When evaluating pack weight, keep comfort and storage in mind. A fully featured pack will include padding on your back and real straps on your shoulders and waist to help distribute weight. If you’ll be carrying a lot, this will be your most comfortable option. But if you don’t mind feeling some of your gear on your back or won’t be hauling a heavy load (it is only a daypack, after all), the minimalist options on this list usually are cheaper and far more compressible (useful for throwing in a suitcase). In the end, most hikers and travelers will want something that lands in the middle and balances cushioning and weight, like the popular Osprey Talon 22 (1 lb. 14.6 oz.) and Deuter Speed Lite 25 (1 lb. 9 oz.).

Daypack (adjusting sternum strap on Osprey Stratos)
A fully featured pack is a great match for long days, bad weather, or when carrying extra gear | Credit: Jason Hummel

Carrying Comfort: Hipbelt and Shoulder Straps

The amount of padding on the hipbelt and shoulder straps is a great indicator of a pack’s maximum comfort level. Nearly all daypacks for hiking have a hipbelt, but they vary from thin webbing (like the REI Flash series) to cushioned and supportive (Osprey Stratos). If all you need is a pack for short day hikes and don’t plan on carrying more than 10 or so pounds, the thinner webbing is sufficient. If, however, comfort reigns supreme or you plan to haul a lot of weight, we highly recommend a pack with a real hipbelt.

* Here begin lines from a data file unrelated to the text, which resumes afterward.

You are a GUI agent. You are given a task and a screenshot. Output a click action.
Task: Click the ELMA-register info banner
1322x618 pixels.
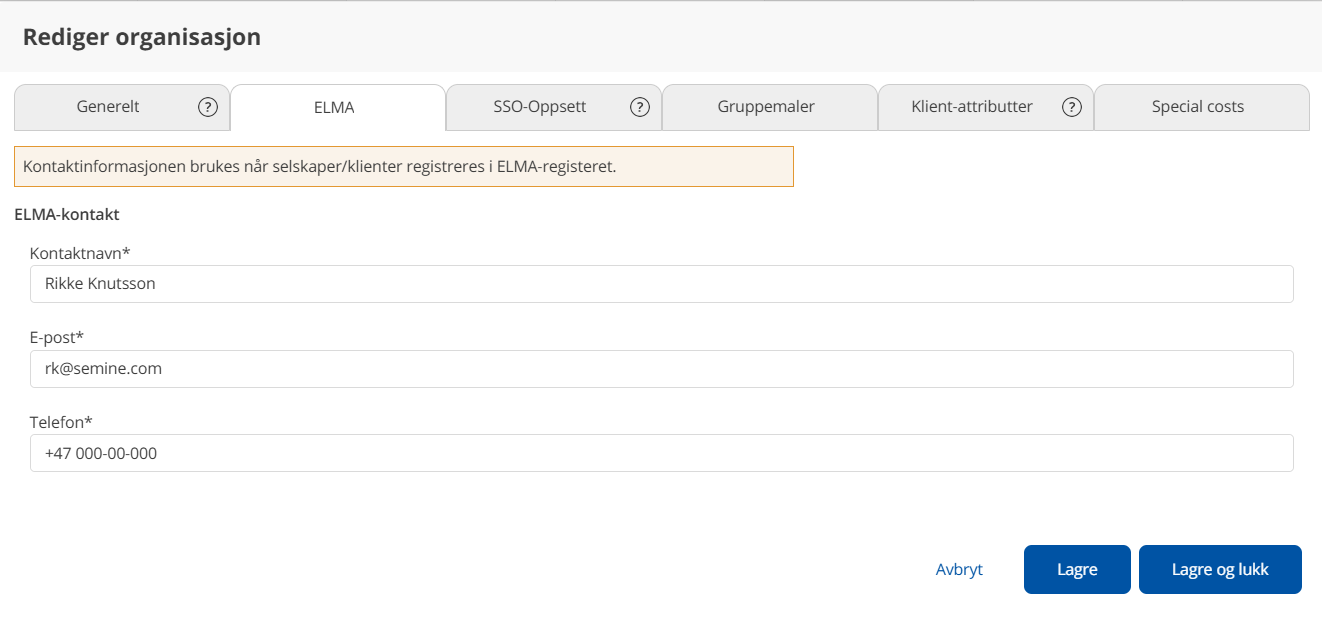click(403, 166)
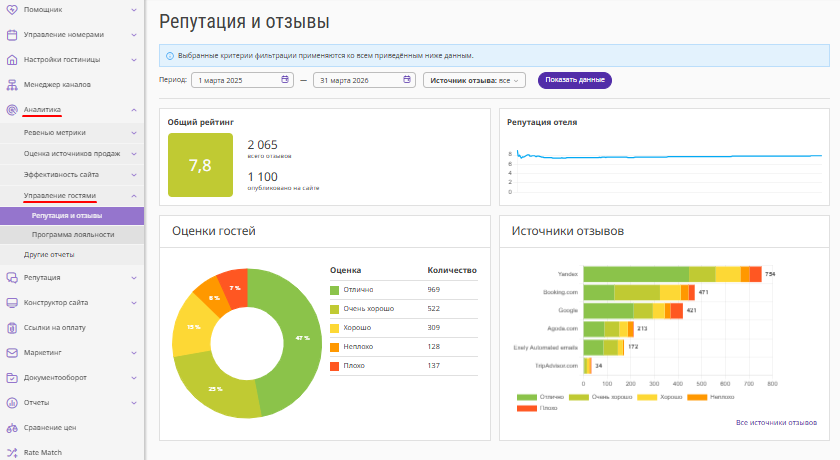
Task: Open calendar icon in start date field
Action: (285, 80)
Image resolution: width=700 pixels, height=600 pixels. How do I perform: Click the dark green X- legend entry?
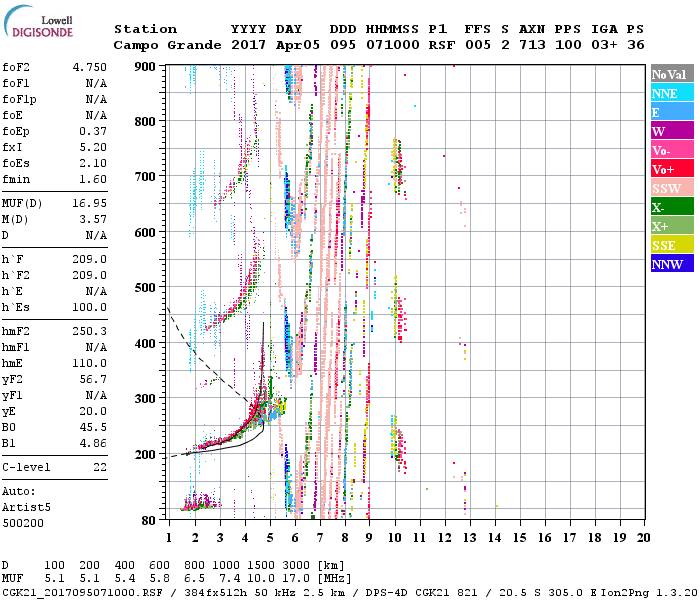[669, 207]
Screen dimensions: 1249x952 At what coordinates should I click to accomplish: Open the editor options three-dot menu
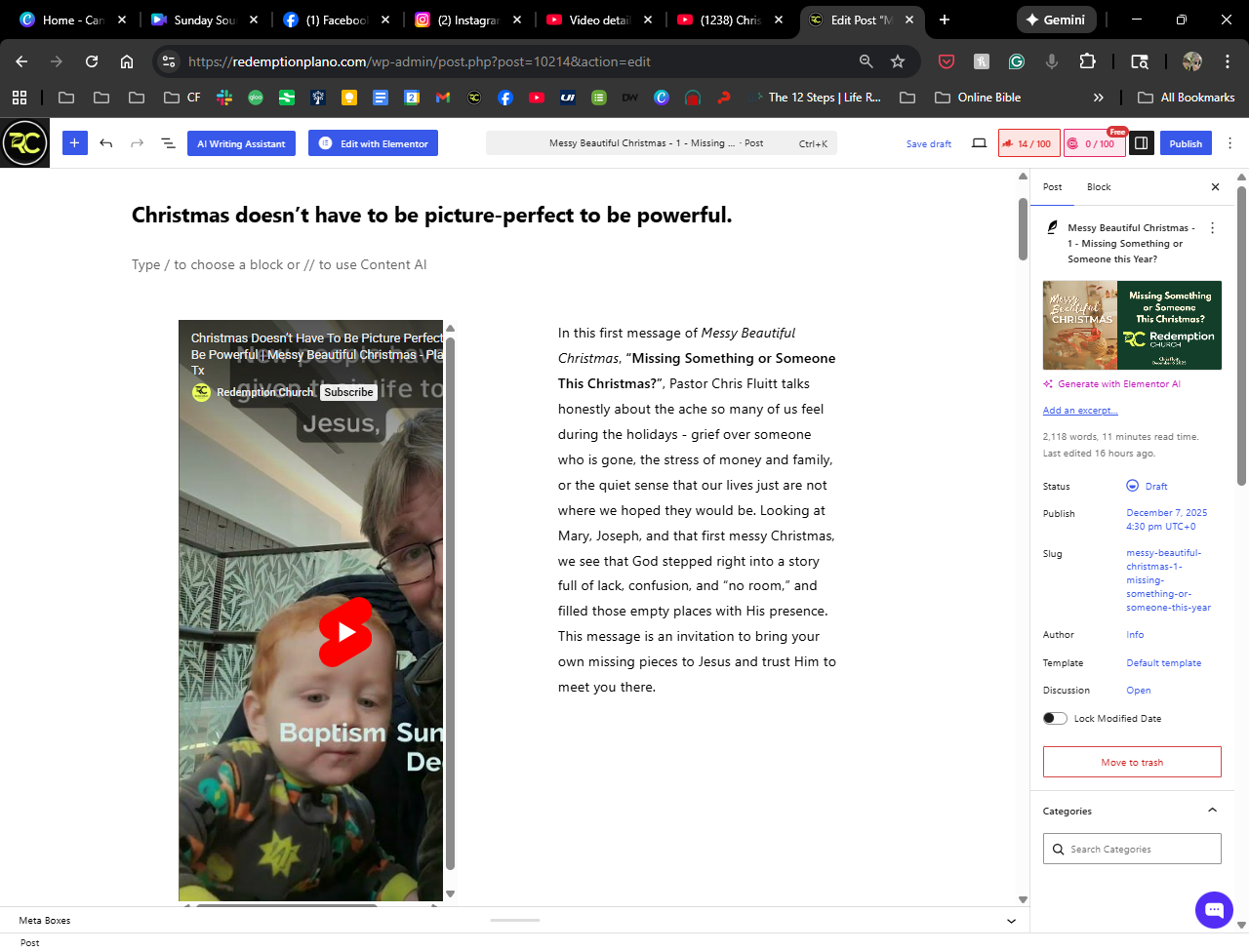(1229, 143)
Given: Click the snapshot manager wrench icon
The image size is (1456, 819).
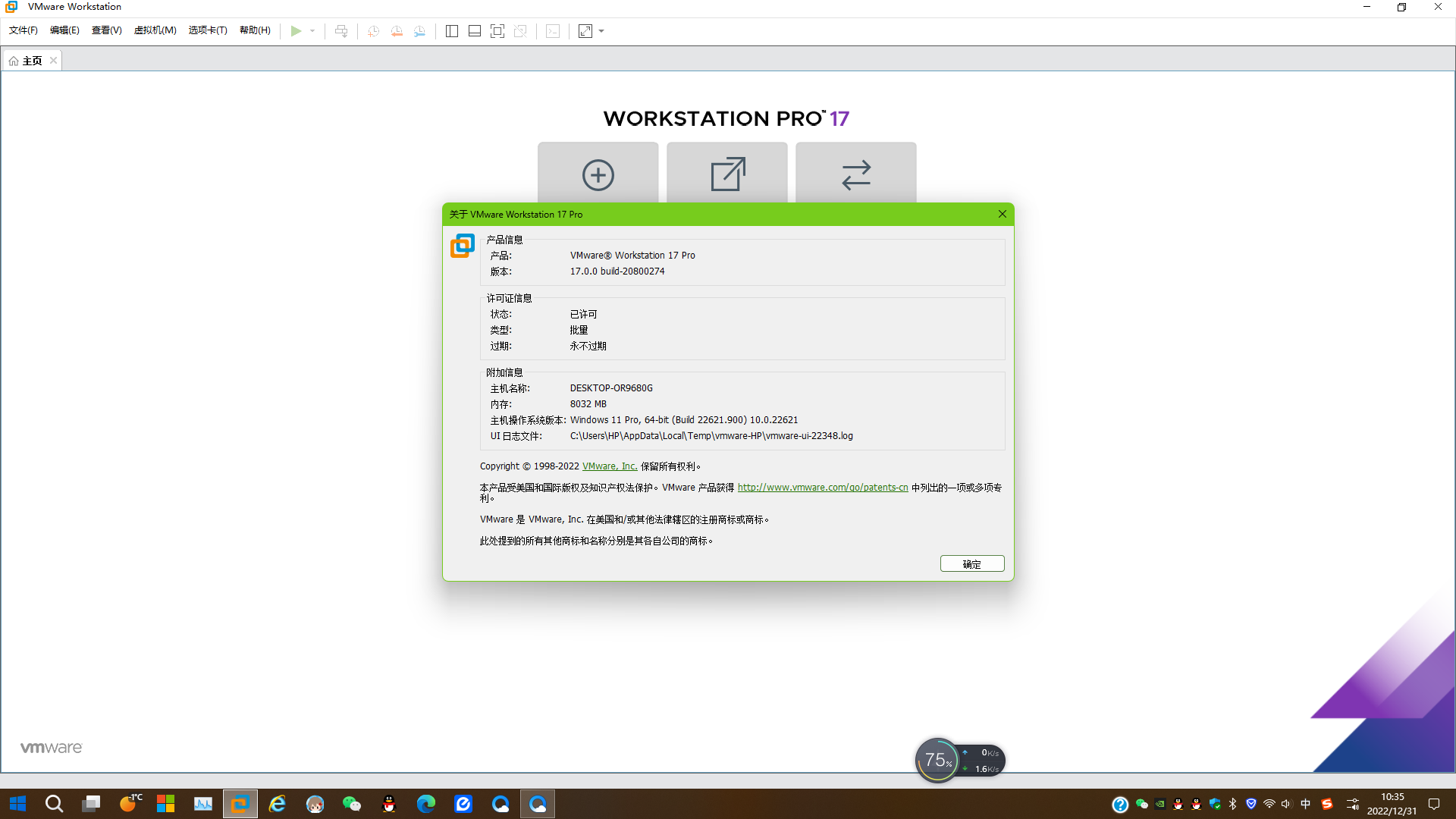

Daypack (cushioned and webbing hipbelt)
A cushioned hipbelt (left) vs. webbing hipbelt | Credit: Brian McCurdy

Keep in mind, thicker designs don’t compress very well and do add some extra weight. And for those planning to use their pack for both the backcountry and casually, it may be beneficial to have a removable hipbelt. We keep ours on for hiking and leave it behind when heading to town or carrying on a flight. One design that has this feature is the Osprey Daylite Plus.

Daypack (waistbelt types)
A cushioned hipbelt is a great choice for heavier loads and longer trail days | Credit: David Wilkinson

Fit and Sizing

In addition to the amount of padding along the shoulder straps and hipbelt, fit plays a large role in overall comfort on the trail. Most importantly, you’ll want to ensure that your pack is the appropriate size for your torso length and that the hipbelt can be tightened to secure snugly around your hips. This is easier to achieve when a pack is offered in multiple sizes, which is one of the reasons we rank the Osprey Talon 22 at the top of our list (it’s available in S/M and L/XL sizes as well as a women’s-specific version). If you’re eyeing a pack that comes in multiple size options, take your torso length by measuring the distance between your C7 vertebrae and midpoint of your iliac crest (we outline the process here). Once you have that number, you can compare it against manufacturer sizing charts to confirm which variation will fit you best.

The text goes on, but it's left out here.